▸ **Provided information**
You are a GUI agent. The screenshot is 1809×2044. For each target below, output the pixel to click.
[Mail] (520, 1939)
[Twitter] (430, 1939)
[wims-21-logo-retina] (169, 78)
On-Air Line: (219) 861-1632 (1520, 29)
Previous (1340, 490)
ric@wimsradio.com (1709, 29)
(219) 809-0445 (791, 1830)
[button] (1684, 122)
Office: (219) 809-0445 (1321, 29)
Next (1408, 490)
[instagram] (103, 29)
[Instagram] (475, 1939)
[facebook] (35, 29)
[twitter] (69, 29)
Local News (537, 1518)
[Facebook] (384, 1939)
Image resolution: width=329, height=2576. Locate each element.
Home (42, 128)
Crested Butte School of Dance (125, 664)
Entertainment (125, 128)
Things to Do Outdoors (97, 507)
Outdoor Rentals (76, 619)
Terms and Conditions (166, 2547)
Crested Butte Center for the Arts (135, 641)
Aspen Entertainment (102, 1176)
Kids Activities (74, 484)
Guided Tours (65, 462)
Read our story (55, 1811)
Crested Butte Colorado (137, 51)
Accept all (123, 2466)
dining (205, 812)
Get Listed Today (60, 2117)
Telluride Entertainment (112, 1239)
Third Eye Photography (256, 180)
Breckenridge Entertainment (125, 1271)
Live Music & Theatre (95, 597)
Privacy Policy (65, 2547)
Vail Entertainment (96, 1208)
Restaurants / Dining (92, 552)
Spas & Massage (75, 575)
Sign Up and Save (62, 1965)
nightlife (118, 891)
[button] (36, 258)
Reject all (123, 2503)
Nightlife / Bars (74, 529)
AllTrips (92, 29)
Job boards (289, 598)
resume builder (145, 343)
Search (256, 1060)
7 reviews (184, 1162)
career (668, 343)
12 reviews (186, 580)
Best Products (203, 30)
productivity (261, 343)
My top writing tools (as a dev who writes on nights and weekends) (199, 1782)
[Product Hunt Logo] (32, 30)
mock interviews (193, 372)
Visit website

▸ **To do**
Reproduce, exactly and without additions, the run of lines from the start of the listing above to the line bearing "Vail Entertainment (96, 1208)", inclusive.

▸ **Your response**
You are a GUI agent. The screenshot is 1809×2044. For each target below, output the pixel to click.
[Mail] (520, 1939)
[Twitter] (430, 1939)
[wims-21-logo-retina] (169, 78)
On-Air Line: (219) 861-1632 (1520, 29)
Previous (1340, 490)
ric@wimsradio.com (1709, 29)
(219) 809-0445 (791, 1830)
[button] (1684, 122)
Office: (219) 809-0445 (1321, 29)
Next (1408, 490)
[instagram] (103, 29)
[Instagram] (475, 1939)
[facebook] (35, 29)
[twitter] (69, 29)
Local News (537, 1518)
[Facebook] (384, 1939)
Image resolution: width=329, height=2576. Locate each element.
Home (42, 128)
Crested Butte School of Dance (125, 664)
Entertainment (125, 128)
Things to Do Outdoors (97, 507)
Outdoor Rentals (76, 619)
Terms and Conditions (166, 2547)
Crested Butte Center for the Arts (135, 641)
Aspen Entertainment (102, 1176)
Kids Activities (74, 484)
Guided Tours (65, 462)
Read our story (55, 1811)
Crested Butte Colorado (137, 51)
Accept all (123, 2466)
dining (205, 812)
Get Listed Today (60, 2117)
Telluride Entertainment (112, 1239)
Third Eye Photography (256, 180)
Breckenridge Entertainment (125, 1271)
Live Music & Theatre (95, 597)
Privacy Policy (65, 2547)
Vail Entertainment (96, 1208)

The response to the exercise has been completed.